Cost-of-ownership estimates
The true-cost calculator separates one-time first-year costs (adoption or breeder price, spay/neuter, the initial vaccine series and microchip, and starter supplies) from recurring annual costs (food, routine vet care, parasite prevention, optional insurance, grooming and everyday extras). Food cost is derived from the same RER/MER calorie model above, converted to pounds of food per year at a typical kibble energy density and a price tier you choose. Vet, prevention, grooming and supply figures are anchored to published 2024–2025 US ranges (ASPCA pet-care cost data, the Synchrony “Lifetime of Care” study, and Rover cost guides) and scaled by your pet’s size, weight, breed lifespan and region.

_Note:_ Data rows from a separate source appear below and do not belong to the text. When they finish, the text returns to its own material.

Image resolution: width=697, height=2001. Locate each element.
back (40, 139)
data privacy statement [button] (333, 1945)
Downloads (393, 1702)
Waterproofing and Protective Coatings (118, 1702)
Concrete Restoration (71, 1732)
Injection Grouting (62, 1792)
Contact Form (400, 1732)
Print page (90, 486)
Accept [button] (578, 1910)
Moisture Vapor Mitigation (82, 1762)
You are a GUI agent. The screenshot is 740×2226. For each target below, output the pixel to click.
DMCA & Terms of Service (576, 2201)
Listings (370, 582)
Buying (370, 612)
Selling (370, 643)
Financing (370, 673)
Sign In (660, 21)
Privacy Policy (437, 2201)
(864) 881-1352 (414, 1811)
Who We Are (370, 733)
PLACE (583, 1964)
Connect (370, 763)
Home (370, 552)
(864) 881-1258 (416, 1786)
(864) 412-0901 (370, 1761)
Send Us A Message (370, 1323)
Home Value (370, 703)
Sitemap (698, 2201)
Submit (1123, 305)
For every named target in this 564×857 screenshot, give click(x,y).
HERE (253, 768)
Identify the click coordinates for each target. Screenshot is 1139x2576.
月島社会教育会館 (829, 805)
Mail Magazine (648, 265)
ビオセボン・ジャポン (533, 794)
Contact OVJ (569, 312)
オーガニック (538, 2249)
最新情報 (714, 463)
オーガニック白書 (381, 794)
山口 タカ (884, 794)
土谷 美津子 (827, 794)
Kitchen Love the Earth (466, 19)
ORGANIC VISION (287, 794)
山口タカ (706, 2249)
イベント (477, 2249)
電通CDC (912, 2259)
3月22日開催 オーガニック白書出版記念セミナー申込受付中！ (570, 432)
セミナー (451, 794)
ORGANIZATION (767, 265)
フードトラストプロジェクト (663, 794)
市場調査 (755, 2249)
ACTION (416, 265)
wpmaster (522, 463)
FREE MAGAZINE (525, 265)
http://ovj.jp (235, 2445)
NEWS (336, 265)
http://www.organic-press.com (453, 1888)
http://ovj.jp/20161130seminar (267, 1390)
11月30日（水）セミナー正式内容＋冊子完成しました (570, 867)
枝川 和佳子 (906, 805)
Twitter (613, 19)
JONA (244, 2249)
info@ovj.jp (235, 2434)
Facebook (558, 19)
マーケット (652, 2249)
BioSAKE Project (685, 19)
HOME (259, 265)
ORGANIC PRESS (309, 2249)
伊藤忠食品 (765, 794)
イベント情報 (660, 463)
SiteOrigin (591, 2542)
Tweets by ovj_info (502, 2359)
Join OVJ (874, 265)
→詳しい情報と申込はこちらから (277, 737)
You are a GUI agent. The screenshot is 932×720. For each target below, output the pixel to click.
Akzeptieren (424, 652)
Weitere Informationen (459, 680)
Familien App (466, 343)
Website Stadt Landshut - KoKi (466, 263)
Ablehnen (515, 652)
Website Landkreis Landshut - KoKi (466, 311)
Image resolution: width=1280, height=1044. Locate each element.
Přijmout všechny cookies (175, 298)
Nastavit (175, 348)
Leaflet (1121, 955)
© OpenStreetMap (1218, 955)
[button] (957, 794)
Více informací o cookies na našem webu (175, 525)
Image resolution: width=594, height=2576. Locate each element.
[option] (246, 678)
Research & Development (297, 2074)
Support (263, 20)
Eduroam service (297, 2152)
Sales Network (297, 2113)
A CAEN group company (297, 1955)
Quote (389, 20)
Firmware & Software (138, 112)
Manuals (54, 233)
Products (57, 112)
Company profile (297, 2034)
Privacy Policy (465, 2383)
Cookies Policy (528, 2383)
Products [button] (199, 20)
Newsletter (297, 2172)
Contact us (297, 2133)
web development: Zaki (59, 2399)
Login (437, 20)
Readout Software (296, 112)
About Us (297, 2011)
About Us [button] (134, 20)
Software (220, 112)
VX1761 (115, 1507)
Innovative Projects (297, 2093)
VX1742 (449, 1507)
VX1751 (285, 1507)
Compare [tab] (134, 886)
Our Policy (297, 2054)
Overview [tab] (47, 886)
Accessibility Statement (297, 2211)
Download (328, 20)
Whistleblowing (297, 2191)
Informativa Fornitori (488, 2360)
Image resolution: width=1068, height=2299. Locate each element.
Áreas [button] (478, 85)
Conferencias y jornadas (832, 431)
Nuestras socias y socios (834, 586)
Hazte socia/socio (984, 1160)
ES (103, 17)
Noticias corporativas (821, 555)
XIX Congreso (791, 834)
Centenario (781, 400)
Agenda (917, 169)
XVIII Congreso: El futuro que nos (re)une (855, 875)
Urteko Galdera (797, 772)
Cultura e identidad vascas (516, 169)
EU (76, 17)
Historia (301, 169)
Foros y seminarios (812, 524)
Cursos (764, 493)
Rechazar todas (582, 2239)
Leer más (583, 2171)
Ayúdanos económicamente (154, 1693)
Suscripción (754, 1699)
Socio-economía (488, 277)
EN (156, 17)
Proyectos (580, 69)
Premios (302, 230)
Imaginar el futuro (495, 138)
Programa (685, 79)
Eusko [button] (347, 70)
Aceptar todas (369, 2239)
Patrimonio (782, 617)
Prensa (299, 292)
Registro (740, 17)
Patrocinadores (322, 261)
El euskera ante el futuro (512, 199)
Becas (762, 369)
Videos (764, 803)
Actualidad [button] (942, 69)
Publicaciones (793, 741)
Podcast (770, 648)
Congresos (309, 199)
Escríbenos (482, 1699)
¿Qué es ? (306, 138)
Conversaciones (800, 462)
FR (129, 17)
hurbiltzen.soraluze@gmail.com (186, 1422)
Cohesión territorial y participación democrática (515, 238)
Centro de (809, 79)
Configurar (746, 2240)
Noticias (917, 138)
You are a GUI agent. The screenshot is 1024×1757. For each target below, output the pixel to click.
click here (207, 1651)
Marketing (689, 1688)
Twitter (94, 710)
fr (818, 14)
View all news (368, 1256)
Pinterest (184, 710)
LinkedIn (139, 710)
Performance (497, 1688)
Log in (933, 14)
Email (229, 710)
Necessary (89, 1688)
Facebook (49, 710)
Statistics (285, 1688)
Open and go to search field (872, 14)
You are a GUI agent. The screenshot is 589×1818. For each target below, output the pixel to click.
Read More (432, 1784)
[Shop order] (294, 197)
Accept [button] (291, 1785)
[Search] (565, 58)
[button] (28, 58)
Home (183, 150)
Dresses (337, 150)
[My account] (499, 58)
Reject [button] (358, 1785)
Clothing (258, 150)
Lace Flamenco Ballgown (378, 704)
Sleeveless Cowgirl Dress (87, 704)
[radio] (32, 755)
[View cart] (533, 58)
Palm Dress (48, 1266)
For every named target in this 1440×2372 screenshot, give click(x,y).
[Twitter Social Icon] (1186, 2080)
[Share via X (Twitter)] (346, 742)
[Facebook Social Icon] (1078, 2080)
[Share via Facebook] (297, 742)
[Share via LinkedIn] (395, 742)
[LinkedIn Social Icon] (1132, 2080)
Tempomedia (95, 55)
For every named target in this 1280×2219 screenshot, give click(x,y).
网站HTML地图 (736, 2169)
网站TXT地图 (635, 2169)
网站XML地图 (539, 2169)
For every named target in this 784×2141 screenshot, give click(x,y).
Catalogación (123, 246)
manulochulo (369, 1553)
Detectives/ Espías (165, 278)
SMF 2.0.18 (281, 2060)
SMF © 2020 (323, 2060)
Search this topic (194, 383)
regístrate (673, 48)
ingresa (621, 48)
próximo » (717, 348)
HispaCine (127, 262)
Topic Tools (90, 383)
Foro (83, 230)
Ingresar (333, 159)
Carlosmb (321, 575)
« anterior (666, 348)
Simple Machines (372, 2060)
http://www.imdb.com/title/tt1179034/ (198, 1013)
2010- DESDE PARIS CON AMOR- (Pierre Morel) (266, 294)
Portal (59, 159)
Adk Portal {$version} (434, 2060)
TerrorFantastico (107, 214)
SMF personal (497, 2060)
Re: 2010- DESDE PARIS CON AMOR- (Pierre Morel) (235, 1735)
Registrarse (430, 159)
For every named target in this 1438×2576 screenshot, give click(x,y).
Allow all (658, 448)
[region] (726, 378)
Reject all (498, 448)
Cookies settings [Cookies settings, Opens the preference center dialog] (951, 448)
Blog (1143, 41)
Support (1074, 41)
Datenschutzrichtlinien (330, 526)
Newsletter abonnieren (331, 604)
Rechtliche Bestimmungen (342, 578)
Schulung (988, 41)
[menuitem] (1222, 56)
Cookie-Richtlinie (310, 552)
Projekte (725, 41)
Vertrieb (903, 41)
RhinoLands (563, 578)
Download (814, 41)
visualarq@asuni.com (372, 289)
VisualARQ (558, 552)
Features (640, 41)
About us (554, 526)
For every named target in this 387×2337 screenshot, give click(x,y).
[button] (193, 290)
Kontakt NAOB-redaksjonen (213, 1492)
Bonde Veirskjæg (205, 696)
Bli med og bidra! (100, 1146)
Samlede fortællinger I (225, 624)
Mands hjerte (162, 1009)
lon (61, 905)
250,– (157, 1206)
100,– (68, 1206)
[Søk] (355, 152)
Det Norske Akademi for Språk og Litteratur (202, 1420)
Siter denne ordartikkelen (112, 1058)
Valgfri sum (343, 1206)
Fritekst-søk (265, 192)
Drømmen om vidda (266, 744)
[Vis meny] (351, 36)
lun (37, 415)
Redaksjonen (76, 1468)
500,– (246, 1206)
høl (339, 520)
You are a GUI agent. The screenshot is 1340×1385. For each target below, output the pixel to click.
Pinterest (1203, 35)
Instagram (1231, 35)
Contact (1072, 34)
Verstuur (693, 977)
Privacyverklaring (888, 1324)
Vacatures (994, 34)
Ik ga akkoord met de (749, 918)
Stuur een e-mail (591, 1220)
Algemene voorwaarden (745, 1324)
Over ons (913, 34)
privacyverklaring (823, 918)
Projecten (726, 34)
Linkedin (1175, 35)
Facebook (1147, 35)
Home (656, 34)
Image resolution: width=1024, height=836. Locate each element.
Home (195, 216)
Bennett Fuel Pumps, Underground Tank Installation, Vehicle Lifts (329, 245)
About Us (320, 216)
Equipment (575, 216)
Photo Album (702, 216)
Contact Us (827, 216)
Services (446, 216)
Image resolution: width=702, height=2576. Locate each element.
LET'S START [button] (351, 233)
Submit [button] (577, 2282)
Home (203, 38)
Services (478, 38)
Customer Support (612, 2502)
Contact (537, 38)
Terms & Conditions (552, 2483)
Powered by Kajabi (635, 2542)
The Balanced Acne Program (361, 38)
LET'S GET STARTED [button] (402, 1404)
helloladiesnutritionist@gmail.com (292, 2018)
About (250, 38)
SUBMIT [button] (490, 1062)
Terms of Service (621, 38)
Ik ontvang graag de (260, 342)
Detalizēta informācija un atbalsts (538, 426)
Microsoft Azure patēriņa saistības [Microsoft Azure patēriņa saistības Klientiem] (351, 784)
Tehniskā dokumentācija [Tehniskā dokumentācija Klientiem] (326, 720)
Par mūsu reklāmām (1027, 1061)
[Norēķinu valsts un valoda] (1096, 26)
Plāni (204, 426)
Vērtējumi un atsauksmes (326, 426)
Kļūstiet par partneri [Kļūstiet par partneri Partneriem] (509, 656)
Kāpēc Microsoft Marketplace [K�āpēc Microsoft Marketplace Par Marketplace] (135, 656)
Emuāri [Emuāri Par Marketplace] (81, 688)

Lifetime cost applies recurring costs across the breed’s typical lifespan; real senior years often run higher. Everything is a planning estimate, not a bill.
Breed data
Weights, sizes, life expectancy, AKC groups, and predisposed conditions are drawn from breed-standard and veterinary references (AKC, CFA/TICA, the Merck Veterinary Manual, VCA, OFA/CHIC, and breed-club health surveys). Current dataset: 171 breeds.